As investment banks turn ever more to proprietary trading to make profits amid the market slowdown, their reported earnings are becoming increasingly volatile. This quarter, Goldman made a bundle and JPMorgan took a hit. Next quarter, who knows? Investors and ratings agencies are becoming worried.

October 16 is a day many have marked on their calendars. Employees, investors, analysts, regulators and competitors are all eager, for a variety of reasons, to hear JPMorgan Chase's third-quarter results.

The question they all want answered is: what went wrong? How could a bank that prided itself on its risk management culture suffer a double whammy in its trading and loans businesses which, combined, as David Hendler, banks analyst at independent research firm CreditSights points out, "will probably lop $2 billion or more from pre-tax income which may turn into a substantial loss for the quarter"?

Trading is one of the bank's core businesses, and one of its most reliable performers. It usually brings in roughly $1.5 billion in revenues each quarter. Total revenues for July and August, though, were just $100 million, executives said. And the vast majority of the drop in what Merrill Lynch banks analyst Judah Kraushaar dubbed "oppressive trading results" came from proprietary trading.

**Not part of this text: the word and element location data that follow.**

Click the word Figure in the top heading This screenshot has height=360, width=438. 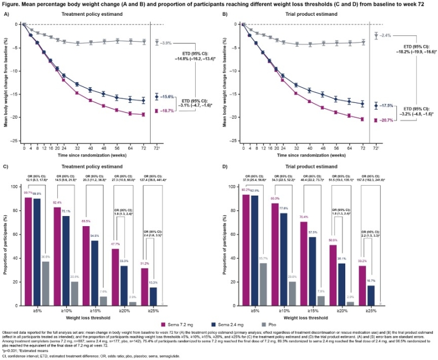[12, 4]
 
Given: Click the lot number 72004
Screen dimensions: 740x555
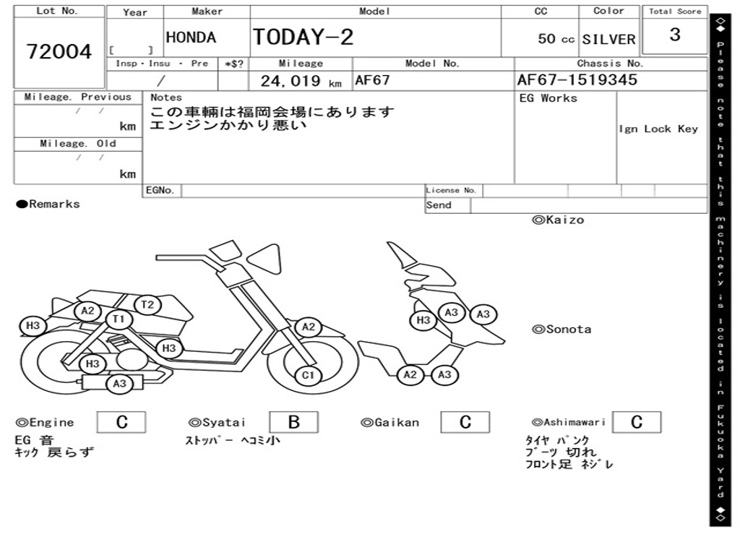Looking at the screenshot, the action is point(59,51).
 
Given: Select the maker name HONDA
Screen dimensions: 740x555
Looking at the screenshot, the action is point(191,38).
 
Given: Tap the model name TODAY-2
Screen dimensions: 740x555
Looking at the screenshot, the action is point(303,37).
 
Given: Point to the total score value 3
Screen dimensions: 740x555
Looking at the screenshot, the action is point(675,35).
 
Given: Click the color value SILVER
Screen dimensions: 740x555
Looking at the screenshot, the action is point(608,39).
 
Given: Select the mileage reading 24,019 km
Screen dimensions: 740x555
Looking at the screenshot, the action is point(301,81).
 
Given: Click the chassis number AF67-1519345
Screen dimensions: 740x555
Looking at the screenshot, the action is point(577,79).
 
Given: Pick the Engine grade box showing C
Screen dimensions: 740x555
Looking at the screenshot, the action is point(121,422).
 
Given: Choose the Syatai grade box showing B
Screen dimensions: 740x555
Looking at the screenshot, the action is point(293,422).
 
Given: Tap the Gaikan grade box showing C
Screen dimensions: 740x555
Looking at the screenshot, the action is point(465,422).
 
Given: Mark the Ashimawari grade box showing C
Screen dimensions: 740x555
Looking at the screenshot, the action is point(637,422).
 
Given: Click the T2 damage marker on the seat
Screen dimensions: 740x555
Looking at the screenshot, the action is point(147,305).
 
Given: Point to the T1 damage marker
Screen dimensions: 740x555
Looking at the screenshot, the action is point(119,319).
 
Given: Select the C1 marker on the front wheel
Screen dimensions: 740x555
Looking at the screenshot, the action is point(308,376).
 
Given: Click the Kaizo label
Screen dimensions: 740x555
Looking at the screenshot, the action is point(559,220).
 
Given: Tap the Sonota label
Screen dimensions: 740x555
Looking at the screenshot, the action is point(562,330).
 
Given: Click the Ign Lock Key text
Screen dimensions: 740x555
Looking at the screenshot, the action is point(658,129).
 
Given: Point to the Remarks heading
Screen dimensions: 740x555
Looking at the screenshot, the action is point(48,204).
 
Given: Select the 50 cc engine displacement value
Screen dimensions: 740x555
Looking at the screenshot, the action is point(556,39).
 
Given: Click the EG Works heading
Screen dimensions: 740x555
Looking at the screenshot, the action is point(548,98).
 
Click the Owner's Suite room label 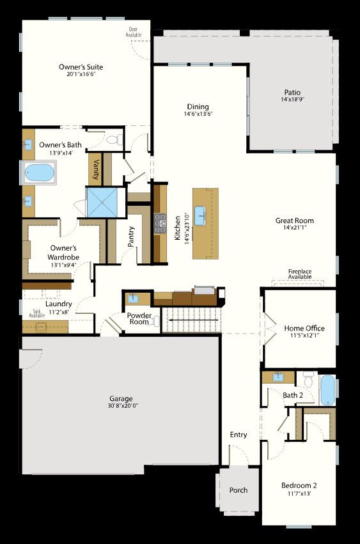coord(81,67)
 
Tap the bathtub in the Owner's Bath coord(39,173)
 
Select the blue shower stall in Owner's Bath coord(102,203)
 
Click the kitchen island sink coord(200,215)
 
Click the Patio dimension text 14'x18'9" coord(293,100)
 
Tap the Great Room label coord(294,221)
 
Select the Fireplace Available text coord(300,274)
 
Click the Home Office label coord(304,328)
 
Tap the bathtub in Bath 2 coord(327,390)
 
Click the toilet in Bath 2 coord(308,380)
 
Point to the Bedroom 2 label coord(299,485)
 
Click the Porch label coord(239,490)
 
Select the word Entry coord(239,435)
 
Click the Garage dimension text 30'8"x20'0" coord(123,405)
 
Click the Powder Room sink coord(132,298)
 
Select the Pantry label coord(131,237)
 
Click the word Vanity coord(96,169)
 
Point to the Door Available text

It was becoming increasingly likely that at least one firm was going to take a prop trading hit at some point. As Euromoney reported in August, almost all the major US banks and brokers have increased their reliance on proprietary trading strategies to boost earnings, which for two years have been suffering from a dearth of the fee-income investment-banking business that had proved so plentiful in the bull market.